Aditionally while implementing the parser, I came across a compiler error that I didn't quite understand how to handle. At first I wanted the Parser::parse function to receive the contents string slice as an argument and tokenize the contents within the parse function, like this

fn parse<'a>(contents: &'a str) -> Node<'a> {
        let mut lexer = Lexer::new(contents);
        let tokens: Vec<Token<'a>> = lexer.tokenize();
        let mut iter = tokens.iter().peekable(); // ERROR: `tokens` does not live long enough, borrowed value does not live long enough
        let mut root: Option<Node<'a>> = None;
        while let Some(token) = iter.next() {
            match token {
                Token::Bracket(dir) => {
                    if *dir == LEFT {
                        root = Some(Parser::parse_object(&mut iter));
                    } else {
                        panic!("Unexpected closing bracket");
                    }
                }
                Token::Brace(dir) => {
                    if *dir == LEFT {
                        root = Some(Parser::parse_array(&mut iter));
                    } else {
                        panic!("Unexpected closing brace");
                    }
                }
                _ => {
                    panic!("Unexpected token at top level: {:?}", token);
                }
            }
        }
        root.expect("No root object found")
    }

This caused the following compiler error

`tokens` does not live long enough
borrowed value does not live long enough

Which correct me if I'm wrong could be because the compiler thinks that I might hold a reference to tokens in my root Node that will be dropped once parse returns, but I don't understand why. Since the Nodes (of variant String) could only hold references to the original contents slice, same with the Tokens and their lifetime should match the lifetime of the contents slice which should outlive the parse function.
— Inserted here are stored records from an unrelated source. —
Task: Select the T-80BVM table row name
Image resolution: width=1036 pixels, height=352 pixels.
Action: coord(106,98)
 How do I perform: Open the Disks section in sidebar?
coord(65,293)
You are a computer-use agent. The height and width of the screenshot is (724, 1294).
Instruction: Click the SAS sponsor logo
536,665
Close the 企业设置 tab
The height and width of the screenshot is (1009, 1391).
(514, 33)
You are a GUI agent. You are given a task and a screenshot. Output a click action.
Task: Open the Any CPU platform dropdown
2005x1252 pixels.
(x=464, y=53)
A tip when writing questions about code and error messages: Try to include the full rustc output for the error/diagnostic message, as obtained e.g. from running cargo check on the terminal, not just the overly short snipped your IDE might give you.

2 Likes

So the error looks like this

error[E0597]: `tokens` does not live long enough
   --> src/main.rs:297:24
    |
294 |     fn parse<'a>(contents: &'a str) -> Node<'a> {
    |              -- lifetime `'a` defined here
295 |         let mut lexer = Lexer::new(contents);
296 |         let tokens: Vec<Token<'a>> = lexer.tokenize();
    |             ------ binding `tokens` declared here
297 |         let mut iter = tokens.iter().peekable();
    |                        ^^^^^^ borrowed value does not live long enough
298 |         let mut root: Option<Node<'a>> = None;
    |                       ---------------- type annotation requires that `tokens` is borrowed for `'a`
...
321 |     }
    |     - `tokens` dropped here while still borrowed

It’s a bit surprising that the lifetime of the Vec should be tied to the one of the &'a str as this error message suggests.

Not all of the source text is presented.